The rules and principles which apply

The Consumer Duty understanding outcome requires that customers receive clear information and are appropriately informed to enable them to avoid foreseeable harm and to enable them to pursue their financial objectives.

ICOBS 5.3.1 requires that firms take reasonable care to ensure the suitability of the advice they provide to any customer who is entitled to rely upon their judgement. Advice provided to customers must therefore be suitable taking into account the nature, scale and complexity of the product and its features and individual customer circumstances.

The Consumer Duty support outcome is also concerned with customers being able to realise the benefits of the products and services they have purchased as they have been led to expect.

The practices of intermediaries and their role in the provision of advice and information – both at point of sale and in after sales customer support – therefore, remain a significant area of focus for the FCA.

How this may affect you

As well as ensuring that advisers are appropriately trained for the products on which they advise and are fully aware of, and follow, the appropriate rules and guidance, firms should continue to review their sales and advising processes from a customer outcomes perspective and to monitor their success through appropriate management information (see Section H.3).

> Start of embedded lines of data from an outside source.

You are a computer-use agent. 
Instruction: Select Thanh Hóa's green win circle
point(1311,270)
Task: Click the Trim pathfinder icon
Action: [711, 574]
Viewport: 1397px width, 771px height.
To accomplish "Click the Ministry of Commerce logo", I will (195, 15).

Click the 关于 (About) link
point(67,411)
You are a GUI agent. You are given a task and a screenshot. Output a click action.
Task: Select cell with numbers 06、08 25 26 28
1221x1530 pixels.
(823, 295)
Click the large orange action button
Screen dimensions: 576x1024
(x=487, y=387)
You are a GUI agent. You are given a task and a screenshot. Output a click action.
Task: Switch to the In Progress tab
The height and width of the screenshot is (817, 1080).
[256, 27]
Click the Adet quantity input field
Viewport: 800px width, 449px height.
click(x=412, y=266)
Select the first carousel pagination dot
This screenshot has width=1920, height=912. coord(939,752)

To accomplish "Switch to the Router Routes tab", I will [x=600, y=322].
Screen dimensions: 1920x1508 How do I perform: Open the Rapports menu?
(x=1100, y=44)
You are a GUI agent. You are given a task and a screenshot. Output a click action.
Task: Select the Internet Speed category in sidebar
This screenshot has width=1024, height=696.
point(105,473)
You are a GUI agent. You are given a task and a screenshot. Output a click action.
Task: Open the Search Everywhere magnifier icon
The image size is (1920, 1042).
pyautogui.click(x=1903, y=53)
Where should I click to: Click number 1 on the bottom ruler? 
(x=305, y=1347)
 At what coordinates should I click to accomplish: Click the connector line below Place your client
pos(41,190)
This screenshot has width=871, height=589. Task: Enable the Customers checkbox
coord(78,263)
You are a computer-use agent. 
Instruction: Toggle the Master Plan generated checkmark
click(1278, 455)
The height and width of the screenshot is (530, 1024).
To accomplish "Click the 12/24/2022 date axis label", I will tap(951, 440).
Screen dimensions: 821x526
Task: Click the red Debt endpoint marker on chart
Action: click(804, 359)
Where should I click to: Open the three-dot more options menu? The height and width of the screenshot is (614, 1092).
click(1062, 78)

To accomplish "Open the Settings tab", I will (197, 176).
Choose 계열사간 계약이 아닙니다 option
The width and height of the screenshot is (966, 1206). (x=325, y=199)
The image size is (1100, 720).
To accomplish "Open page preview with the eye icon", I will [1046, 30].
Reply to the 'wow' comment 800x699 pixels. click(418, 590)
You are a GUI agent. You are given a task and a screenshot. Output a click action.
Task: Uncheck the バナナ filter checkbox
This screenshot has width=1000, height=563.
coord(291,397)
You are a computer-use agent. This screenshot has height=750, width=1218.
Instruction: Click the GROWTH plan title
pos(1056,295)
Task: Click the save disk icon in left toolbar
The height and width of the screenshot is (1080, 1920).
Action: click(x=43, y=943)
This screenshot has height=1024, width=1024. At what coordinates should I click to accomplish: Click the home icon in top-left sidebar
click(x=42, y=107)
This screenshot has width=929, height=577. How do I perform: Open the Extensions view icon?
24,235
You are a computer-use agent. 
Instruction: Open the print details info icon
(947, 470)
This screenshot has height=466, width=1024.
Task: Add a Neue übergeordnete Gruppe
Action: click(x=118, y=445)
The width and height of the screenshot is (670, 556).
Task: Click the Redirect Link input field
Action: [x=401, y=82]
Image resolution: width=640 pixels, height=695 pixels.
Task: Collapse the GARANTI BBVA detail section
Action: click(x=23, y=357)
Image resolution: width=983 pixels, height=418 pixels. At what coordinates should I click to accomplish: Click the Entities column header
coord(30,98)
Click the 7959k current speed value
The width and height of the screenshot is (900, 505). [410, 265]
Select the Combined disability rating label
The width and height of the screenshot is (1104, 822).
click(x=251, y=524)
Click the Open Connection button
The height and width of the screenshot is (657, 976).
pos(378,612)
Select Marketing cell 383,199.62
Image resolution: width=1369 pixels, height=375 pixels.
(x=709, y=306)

Some of the key issues firms should consider within the sales process are:

  • Ensuring that the basis on which the firm advises (i.e., advised or non-advised, fair analysis, limited range or single provider) is accurately reflected in the firm’s Terms of Business and made clear to the customer during the sales process.
  • Recording customer classification (i.e., consumer or commercial customer).
  • Discussing and noting customers’ circumstances and objectives as well as merely entering data.
  • Conducting a thorough fact find, collecting all relevant information to the risk, and checking any details already held about the customer.
  • Asking about any relevant existing insurance.
  • Ensuring that advisers check the level of a customer’s understanding and are able to explain key issues such as exclusions, limitations, material facts and the consequences of non-disclosure in clear terms, without using jargon or complex industry or legal terms.
  • Ensuring that the customer’s attention is drawn to information about charges and any other costs and that such information is given in an easily understandable format (as part of the quotation and/or within the firm’s Terms of Business prior to conclusion).
  • Suggesting to customers, as a sale or amendment is taking place, that they might like to make a note of certain significant information or ask questions about anything which they do not fully understand.
  • Ensuring staff are able to deal with ‘out of the ordinary’ requests and clearly explain any misconceptions voiced by customers.
  • Building in safeguards to ensure that advisers clearly explain and highlight when an additional product is being recommended so that customers do not buy additional products believing them to be compulsory or essential, e.g., legal expenses and other add-on policies, and that customers understand whether an add on is being offered on an advised or non-advised basis.
  • Ensuring that all documentation relating to the sales process is written in plain English and that key issues such as significant exclusions, material facts, and any demand or need which cannot be met are given appropriate prominence – see document CBC09 for examples of quote letters.
  • Considering the requirements applicable to Contract Certainty and how meeting the Code of Practice will be recorded and monitored.
  • Documenting the source of business (i.e., where business is introduced to the firm by a third party).

We recommend that firms produce a written sales process or script for staff to follow. The process should be sufficiently clear that it sets out a standard for the business but flexible enough to cope with issues such as the different products offered and the different types of customers dealt with including their varying levels of experience, knowledge and vulnerability. Firms may also wish to Include specific service and quality levels (including timescales) in the written sales process providing internal standards against which the performance of staff and the robustness of the sales process may be measured.